# Starting a Pastry Shop



## wateedy (Oct 17, 2008)

I am in the process of starting a Pastry chain in Cairo - Egypt and I am looking for some guidance in different areas. The chain will be positioned as an upscale pastry (Upscale for Egypt of Course !!) that focuses initially on three products - cakes, gateau, and cookies. The plan is to have 4 - 5 stores over the coming two years

As a first step, I need to hire a professional pastry chef with strong track record to support in different areas including Menu development, Establishing operations and Managing operations

I am specifically looking for a chef with the following criteria:
At least 3 - 4 years of experience as Assistant chef with a strong pastry brand (Preferably in France)
Willingness to move to Cairo for an interesting package
Strong track record in operations and creative menu development
I need some guidance on the best way to approach hiring the chef (any specific websites, head hunters, on site visits to pastires ... etc).
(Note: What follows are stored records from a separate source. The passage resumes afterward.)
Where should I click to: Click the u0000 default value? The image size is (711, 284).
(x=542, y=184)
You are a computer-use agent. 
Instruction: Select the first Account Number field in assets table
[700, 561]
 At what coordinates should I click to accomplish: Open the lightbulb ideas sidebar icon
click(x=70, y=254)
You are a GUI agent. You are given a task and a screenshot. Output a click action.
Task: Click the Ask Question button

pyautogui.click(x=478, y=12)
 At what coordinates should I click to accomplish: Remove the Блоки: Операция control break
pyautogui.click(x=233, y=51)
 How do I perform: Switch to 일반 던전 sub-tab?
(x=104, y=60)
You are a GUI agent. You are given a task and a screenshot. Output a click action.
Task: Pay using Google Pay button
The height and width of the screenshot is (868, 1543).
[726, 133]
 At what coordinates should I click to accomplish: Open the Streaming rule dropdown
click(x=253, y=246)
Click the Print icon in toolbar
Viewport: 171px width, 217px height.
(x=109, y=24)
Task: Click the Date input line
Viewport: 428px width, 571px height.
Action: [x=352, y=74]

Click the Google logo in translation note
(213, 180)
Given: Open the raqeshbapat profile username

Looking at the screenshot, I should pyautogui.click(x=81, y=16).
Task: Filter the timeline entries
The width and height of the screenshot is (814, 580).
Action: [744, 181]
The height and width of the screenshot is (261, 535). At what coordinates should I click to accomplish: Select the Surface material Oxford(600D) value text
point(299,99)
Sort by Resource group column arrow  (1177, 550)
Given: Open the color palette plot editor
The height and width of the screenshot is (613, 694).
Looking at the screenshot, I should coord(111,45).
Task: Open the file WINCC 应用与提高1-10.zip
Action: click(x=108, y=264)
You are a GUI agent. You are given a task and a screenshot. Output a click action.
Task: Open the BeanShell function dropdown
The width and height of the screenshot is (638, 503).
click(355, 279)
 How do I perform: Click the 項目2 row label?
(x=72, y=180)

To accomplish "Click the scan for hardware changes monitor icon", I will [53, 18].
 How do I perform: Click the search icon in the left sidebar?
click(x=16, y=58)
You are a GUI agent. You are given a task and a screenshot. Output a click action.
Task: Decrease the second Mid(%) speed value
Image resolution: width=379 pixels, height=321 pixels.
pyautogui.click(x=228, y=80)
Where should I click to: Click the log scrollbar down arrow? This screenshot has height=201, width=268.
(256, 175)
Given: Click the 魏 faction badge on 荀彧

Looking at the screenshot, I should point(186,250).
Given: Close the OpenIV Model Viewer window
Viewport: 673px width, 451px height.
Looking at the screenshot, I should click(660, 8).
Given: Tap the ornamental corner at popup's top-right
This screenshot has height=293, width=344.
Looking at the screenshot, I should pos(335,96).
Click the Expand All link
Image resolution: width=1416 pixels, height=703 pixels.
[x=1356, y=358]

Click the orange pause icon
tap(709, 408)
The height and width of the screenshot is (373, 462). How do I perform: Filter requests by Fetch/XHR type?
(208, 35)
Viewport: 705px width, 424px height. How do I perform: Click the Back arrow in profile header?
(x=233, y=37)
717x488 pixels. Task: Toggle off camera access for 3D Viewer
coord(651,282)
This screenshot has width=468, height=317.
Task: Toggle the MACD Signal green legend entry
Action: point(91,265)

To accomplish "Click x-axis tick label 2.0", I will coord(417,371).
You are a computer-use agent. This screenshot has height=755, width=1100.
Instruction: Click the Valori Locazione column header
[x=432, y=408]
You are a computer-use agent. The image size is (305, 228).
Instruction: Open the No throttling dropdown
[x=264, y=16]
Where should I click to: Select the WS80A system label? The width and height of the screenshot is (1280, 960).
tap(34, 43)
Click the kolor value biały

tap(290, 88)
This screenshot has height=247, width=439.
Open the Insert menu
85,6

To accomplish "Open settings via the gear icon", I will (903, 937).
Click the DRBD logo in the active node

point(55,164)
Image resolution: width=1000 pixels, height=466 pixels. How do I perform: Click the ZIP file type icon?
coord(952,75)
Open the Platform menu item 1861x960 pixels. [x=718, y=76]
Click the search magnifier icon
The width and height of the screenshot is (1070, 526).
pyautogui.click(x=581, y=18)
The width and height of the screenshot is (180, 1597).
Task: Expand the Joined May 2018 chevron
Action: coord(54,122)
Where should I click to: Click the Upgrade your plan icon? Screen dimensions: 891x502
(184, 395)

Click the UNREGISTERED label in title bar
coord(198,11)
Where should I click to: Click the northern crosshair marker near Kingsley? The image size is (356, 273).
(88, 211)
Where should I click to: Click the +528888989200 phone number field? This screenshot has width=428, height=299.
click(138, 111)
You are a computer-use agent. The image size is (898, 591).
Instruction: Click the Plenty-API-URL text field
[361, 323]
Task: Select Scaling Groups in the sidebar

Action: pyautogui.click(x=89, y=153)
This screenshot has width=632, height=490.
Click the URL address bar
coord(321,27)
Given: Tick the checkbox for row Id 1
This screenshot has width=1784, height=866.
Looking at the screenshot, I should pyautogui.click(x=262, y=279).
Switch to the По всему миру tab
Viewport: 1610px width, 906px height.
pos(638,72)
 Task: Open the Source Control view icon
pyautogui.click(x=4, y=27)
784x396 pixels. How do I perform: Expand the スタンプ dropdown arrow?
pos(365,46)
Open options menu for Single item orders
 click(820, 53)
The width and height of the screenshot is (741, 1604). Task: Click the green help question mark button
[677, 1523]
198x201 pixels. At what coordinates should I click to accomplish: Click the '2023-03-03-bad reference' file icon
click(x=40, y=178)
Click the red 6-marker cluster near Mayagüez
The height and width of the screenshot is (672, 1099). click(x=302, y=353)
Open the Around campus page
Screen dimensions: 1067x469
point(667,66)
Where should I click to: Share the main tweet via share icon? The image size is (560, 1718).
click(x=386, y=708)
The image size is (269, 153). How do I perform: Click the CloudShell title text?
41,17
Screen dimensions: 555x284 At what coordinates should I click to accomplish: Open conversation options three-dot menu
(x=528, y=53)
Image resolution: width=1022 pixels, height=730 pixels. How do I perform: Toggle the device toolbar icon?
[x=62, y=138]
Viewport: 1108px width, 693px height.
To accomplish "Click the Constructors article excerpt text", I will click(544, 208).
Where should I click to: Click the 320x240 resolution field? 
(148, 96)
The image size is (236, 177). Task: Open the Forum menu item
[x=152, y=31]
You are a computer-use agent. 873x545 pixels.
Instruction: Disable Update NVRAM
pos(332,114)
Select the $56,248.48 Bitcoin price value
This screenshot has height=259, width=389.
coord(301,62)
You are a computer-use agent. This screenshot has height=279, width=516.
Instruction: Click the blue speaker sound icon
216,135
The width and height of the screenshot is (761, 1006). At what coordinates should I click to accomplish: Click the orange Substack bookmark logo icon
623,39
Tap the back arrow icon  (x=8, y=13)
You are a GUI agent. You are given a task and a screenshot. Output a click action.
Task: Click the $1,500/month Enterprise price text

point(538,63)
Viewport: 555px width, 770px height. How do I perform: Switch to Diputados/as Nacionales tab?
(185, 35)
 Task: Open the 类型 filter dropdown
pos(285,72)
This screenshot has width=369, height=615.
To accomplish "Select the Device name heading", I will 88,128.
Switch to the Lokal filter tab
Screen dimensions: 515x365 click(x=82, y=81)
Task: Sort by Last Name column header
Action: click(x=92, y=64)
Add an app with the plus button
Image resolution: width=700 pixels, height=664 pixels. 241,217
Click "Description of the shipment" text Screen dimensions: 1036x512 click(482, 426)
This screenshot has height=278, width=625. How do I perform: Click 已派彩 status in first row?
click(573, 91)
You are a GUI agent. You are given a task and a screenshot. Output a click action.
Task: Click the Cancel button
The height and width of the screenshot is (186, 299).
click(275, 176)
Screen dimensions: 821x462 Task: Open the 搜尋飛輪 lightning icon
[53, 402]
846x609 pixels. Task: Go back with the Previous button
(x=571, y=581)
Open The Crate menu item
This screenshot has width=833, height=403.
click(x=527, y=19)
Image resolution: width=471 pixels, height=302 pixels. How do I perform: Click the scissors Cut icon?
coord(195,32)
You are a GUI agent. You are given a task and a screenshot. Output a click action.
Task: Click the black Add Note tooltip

Any thoughts or general guidance is also highly appreciated


----------



## jerry i h (Aug 11, 2008)

Sorry, my friend, fear that you are shouting into a hurricane. There are, indeed, people as you suggest; however, these are pastry super stars who can write their own tickets and go where they please and do as they please. Such a person, I think, would be difficult to snag. 
Perhaps it would be easier to find someone already in Egypt with the necessary experience? 
Try San Francisco Baking Institute | Pastry Chef | Baking School | Pastry School | Bread | Pastry | Education |. There are some local bakery consultants who have done such a thing as your thinking, and this website might be able to connect you. However, convincing them to relocate is a different thing.


----------